[yocto] 2.2 release note material

[akuster808]

On 10/20/16 12:32 PM, Paul Eggleton wrote:
> Hi Armin,
> 
> On Thu, 20 Oct 2016 08:26:37 akuster808 wrote:
>> Regarding the CVE list. I see some info is based on what was in the
>> commit messages for package updates. I suspect the list would be bigger
>> because of general package updates. Should the release notes make note
>> of that?
>>   Should the community in general provide more info in the commits to
>> help with release notes if that is a source used for that process?
> 
> We really should include that - unfortunately I didn't have time to track down 
> all of those, assembling this list took several days of grinding through the 
> commits as it was. 

This is why I bring it up. We tend to take the easy route when
submitting changes not understanding the work it may cause someone else
down stream. I appreciate your effort in this task.

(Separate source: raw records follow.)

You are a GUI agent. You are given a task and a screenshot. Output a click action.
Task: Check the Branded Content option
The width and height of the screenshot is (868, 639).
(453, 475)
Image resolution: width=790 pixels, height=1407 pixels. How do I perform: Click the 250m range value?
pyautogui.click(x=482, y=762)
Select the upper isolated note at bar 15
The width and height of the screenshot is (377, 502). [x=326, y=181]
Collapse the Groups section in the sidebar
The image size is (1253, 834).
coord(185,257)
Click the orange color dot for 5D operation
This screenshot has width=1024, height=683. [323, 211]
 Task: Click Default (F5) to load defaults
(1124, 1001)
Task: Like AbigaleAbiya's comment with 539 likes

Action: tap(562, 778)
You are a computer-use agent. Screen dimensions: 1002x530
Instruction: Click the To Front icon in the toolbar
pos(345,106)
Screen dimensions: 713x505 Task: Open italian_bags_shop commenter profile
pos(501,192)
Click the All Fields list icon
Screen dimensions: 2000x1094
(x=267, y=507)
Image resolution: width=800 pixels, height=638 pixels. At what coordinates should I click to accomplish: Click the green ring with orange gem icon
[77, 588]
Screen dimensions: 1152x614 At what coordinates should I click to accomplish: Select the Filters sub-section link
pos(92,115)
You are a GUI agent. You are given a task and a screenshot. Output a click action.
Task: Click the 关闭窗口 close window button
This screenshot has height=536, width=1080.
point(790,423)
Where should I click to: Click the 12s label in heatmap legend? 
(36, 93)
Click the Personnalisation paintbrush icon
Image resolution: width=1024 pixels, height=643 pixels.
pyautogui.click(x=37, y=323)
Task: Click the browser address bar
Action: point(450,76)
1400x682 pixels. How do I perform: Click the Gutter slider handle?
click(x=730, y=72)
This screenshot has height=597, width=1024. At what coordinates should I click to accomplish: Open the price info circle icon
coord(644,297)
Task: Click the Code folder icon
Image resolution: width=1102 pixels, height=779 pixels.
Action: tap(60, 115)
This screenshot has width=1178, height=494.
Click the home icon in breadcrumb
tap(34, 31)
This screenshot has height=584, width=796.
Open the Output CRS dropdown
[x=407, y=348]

I did check upstream for some of the upgrades where a CVE
> patch was removed just to verify that fix was indeed included in the upgrade, 
> and for those I collected any others that were listed as having been fixed, 
> but I wasn't really systematic about that.
> 
> Do you know if there's any central resource we can use to find out which 
> versions of upstream software included which CVE fixes, 

There are but I am not sure how complete they are. Its not uncommon for
the NVD to have "reserved" listed for something that has been out for a
while. Let me look into it.

or is it perhaps time
> we started gathering links to the changelogs for each recipe? (Maybe we should 
> do the latter anyway.)

Some packages use a common link for all changes.

I think people just need to be aware we use the commit messages to help
with release notes. I am not proposing using a keyword in the commit
messages that we can suck in with a tool to help create the release
notes. That would just be silly.

- armin
> 
> Cheers,
> Paul
>